💒 The Royal Wedding

So will Harry’s father be invited to the nuptials?

I remember Private Eye used to have the occasional feature when they would make an excuse to print some innocent story about Harry when he was a child, illustrate it with a photo, then on the facing page print an innocent story about James Hewitt when he was a child and illustrate that with a photo. It is pretty much accepted elsewhere in the world that Hewitt is Harry’s father, newspapers and magazines on the continent and elsewhere have never held back from telling it as it is. Only the British, and to a certain extent the Americans are still desperate to believe the Hans Christian Anderson nonsense. Just look at the headlines in todays newspapers, talking about a “fairytale wedding”, and other such childish bullshit. Sadly an awful lot of the serfs will buy into it, will be camping out for days, in the cold, outside Buck House, waving their butcher’s aprons, desperate for a glimpse of the happy couple. Embarrassing and sad.

4 Likes

Wont be getting a tea towel then?

1 Like

A friend once told me that if you get the folds right on the tea towel when wanking you could make it look like Diana was given you head… best I got was a BJ from a deformed Charles :flushed::open_mouth:

2 Likes

Perhaps we, the public, should demand a DNA test before the wedding goes ahead. Just think of the money we would save if it was proven that he isnt a Royal!
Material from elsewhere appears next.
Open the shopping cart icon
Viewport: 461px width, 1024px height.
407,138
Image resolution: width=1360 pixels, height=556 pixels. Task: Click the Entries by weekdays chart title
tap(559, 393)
OMG it’s started, just had an alert pop up from Sky News :-

“Harry and Meghan: First appearance as newly engaged couple - Live on Sky News”
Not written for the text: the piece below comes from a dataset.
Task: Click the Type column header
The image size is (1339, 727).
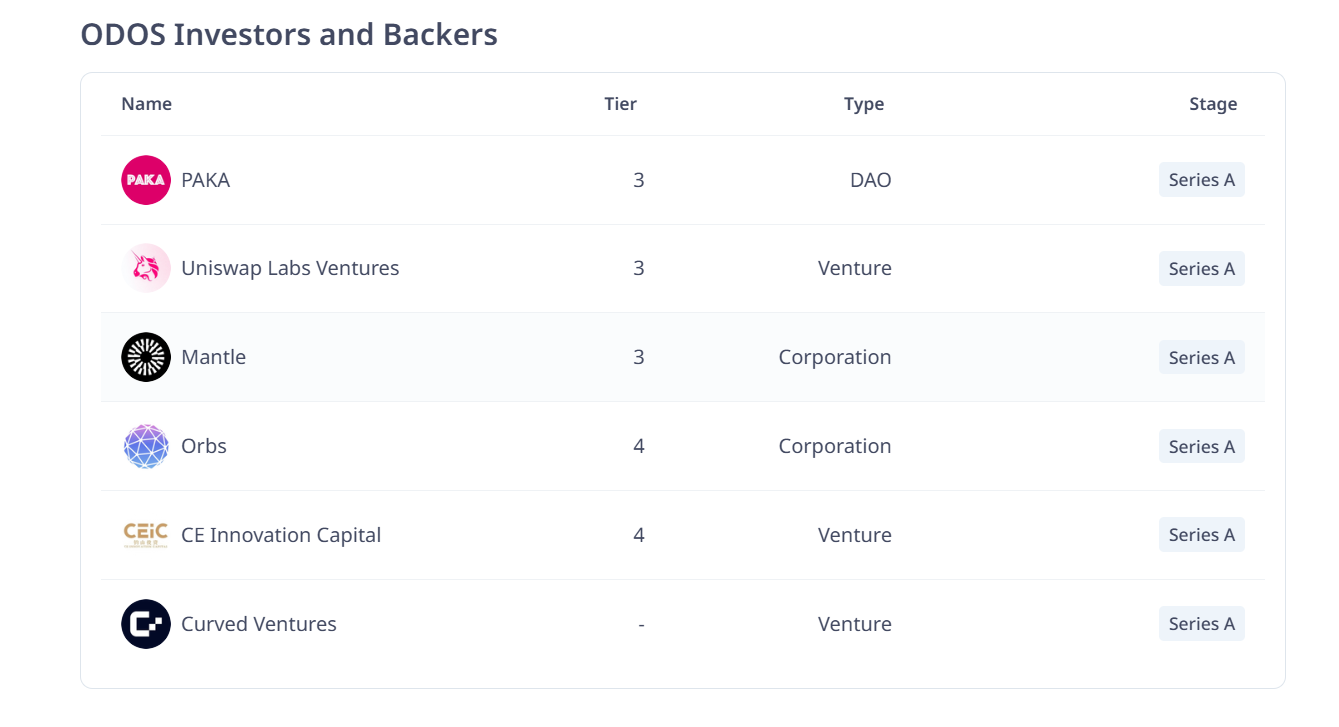Action: pyautogui.click(x=864, y=103)

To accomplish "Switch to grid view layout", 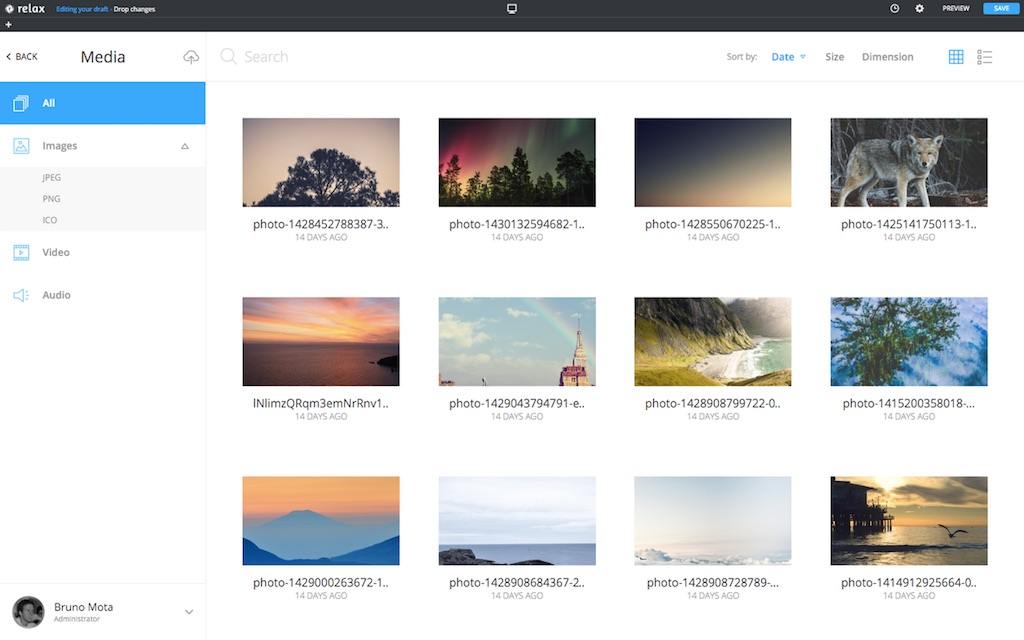I will pos(956,56).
And so it begins. Just take a look at this retard.

1 Like
3 Likes

Yeah but I got in first :sunglasses:

Times like the next few months I’m so farking glad I only have Netflix & no news channels.

You’l be getting sighting alerts, bookies odds alerts etc on all your feeds

Hahaha

Oh shit I have BBC news alerts

Fuck how do you turn them off

Bollocks

1 Like

I’m not a big fan of The Markle. She’s a terrible actress, for one thing. Not my type either. Small chested. Also, my bird made me watch an ITV documentary about the Harry and Markle fkn “Romance”, and it made me want everyone involved fkn DEAD.

I have to admit though when you study her closely she has got a certain quality about her that makes you think she’d be a really good fuck. More so than Kate even, although I would let her Watch.

2 Likes

Hahaha. Off to the Tower with you Bearsy, and wash your mouth out with soap and water.

Funnily enough whenever i hear the words Meghan Markle i immediately think of Fred West. Am i the only one?

1 Like

I think of a race horse.

I think I may have problems.

1 Like

Prince Andrew wanted to marry soft porn starlett Koo Stark. Harry get himself another sulty American actress. Charles ends up with someone who looks like his mother. Being next in line to the throne isnt all it is cracked up to be!

I thought it was all about the bass then realised it was the wrong Meghan.

Then I thought he was marrying the German chancellor…I was geting my Merkel’s in a muddle

1 Like

Does anyone know if they’ll be honeymooning at Broadlands…it seems to be something of a tradition for the “House of Hanover”.

If so I shall be there with my good lady and our little Union Jacks.

Can’t wait…isn’t it exciting. :lou_lol:

He seems alright for a Royal, to be honest. Not a massive twat like Andrew or a weed gobbler like his stepdad. She seems to be a half tidy bag of carrots too. It will be amusing to see if some stuffy old bastards get upset with him marrying an “outsider”.

Apparently the Daily Heil website has gone into meltdown. Their readership is less than impressed with a common American divorcee becoming a ‘Royal’. And not a pure aryan to boot. Oh dear!

As soon as she is married she will be known as HRH The Duchess of Sussex. Not in this fucking household she won’t.

3 Likes

As a consequence of staying at me ma’s for the last few months, I’ve watched the news with my granddad almost every night. I was initially quite shocked when at 84, and with a distinctive but softened Karachi accent, he says “she’s got small tits” with reference to the weather presenter.

I have since come to know my granddad’s view on the rack of every female weather presenter since. I try to weigh in with my own contributions, such as my theory that all male weather presenters are short arses that took the job to make them look like giants (“I’m bigger than the UK you tall fucks!”), but he’s not long diverted.

2 Likes

Moaning Merkle… was she not in Harry Potter or is this a reference to her joyous vocal exclamations during the fine and noble sculpture of the two backed beast?

I think she is a pleasant looking young lady mind :blush:

Are they married yet? It’s been hours!